Monday, March 21, 2022

 I recently read a book "In Love"written by Amy Bloom and it inspired this blog.  The book was riveting to me and I read it in about 3 hours.  I couldn't put it down!  She married Brian Ameche, who had played football at Yale and then became a architect of renown. Their marriage was the second marriage for each of them and they were deeply in love.  They had been married for 14 years when they both started noticing subtle changes in Brian's personality and thought process.  After the devastating diagnosis of Alzheimer's, Brian immediately said he wanted to die on his feet, not kneeling down, and he was going to find a way to do it.  But then he told Amy he was putting her in charge of that, because he trusted her judgment so much.  And because she was a writer, he wanted her to write about it.  At first she told him she would do neither.  But he was so determined and so persistent, that she started researching ways for assisted suicide.  First she found that the 9 states in the United States that allow it have such stringent guidelines, such as being a resident of that state, that it made it next to impossible.  She researched other options such as drowning, but none of them seemed satisfactory, and she would have to be careful not to assist so she wouldn't be prosecuted as an accomplice.  In the end, she found Dignitas, a non profit organization in Zurich, Switzerland that would also help people from other countries, and that had already done over 1000 assisted suicides.  There were stringent guidelines, referrals, and paperwork to be completed that was daunting, along with the travel to Zurich and the $10,000 fee.  But they jumped through all the hoops, and the story of them saying good-bye to family (they told them what they were going to do), the trip there, and the days they spent together there are heart wrenching.  But then the day came, and Brian, still fully aware of what he was doing, drank the Sodium Pentobarbital concoction and died in her arms.  It makes me think of Jack Kevorkian, a pathologist in Michigan in the 1990s who helped at least 130 people commit assisted suicide, though probably from incurable diseases such as cancer.

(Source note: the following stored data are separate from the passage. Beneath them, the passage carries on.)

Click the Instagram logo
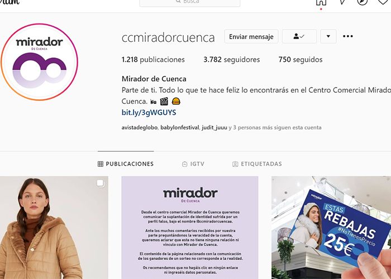The height and width of the screenshot is (279, 391). coord(9,2)
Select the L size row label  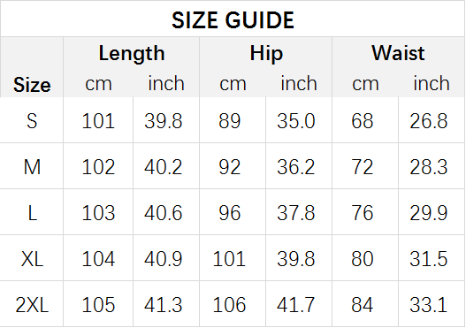pyautogui.click(x=33, y=213)
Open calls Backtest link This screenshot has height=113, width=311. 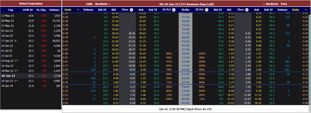coord(101,4)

The book stirred many emotions for me.  I am sure Bob knew what was happening long before he would admit it.  After he retired, I would come home and he would tell me who he talked to on the phone that day.  I was amazed at how he could track many of them down, with all the phone numbers.  Was he calling them to say good-bye?  And many people have told me in later years that he called them too, and just chatted for an hour (or two!)  And is his not eating now somehow in the back of his mind like an assisted suicide?  I can't really believe that he is able to reason that much, but who knows?  He is losing 2-3 pounds a month and is down to 128 pounds.  My mother, when she had to go to a nursing home decided she didn't want to live any more.  So she stopped eating.  But that didn't last long.  Maybe because the doctor asked me if I wanted a feeding tube placed.  I told him, "Ask her, she is totally with it!"  When he asked, she told him most definitely not!  And then she started eating again...Two nurses separately told me that when I wasn't there she was the life of the party.  She was just making me feel guilty for putting her in a nursing home.  But by now, I think I have worked through the guilt of putting both her and Bob in a facility.  To have done otherwise would have been impossible.

 I remember Robin Williams, who suffered alone with depression for many years.  He died by his own hand by hanging, when he found out he had Lewy Body dementia.  How could someone who made so many people laugh come to such a tragic end?  Even King David of Biblical fame probably suffered from depression.  I heard it said that if he had been on medication, the Psalms would never have been written.  One day he was "Oh Lord how mighty thou art" and the next day he was saying "Oh God where are you?"  I said much earlier in one of my blogs that I take medication for depression.  And to those who say that I don't have faith and trust in God because I take medication, I would say "God helps those who help themselves, and shows them how to navigate this complex life." My sister, on a high cycle, declared herself cured of bipolar disease, stopped taking her medication for it, plunged into the depths of despair and committed suicide within days.  

So, in closing, I ask that you be kind to those you come in contact with.  So many friends right now are trying to navigate the care of their spouse or loved one with dementia and they are overwhelmed.  The Alzheimer's office that was such a great help to me in the beginning has been closed since COVID started, and the caregivers don't even know where to start.  But everyone is fighting a battle that you don't know about, so please, just be kind.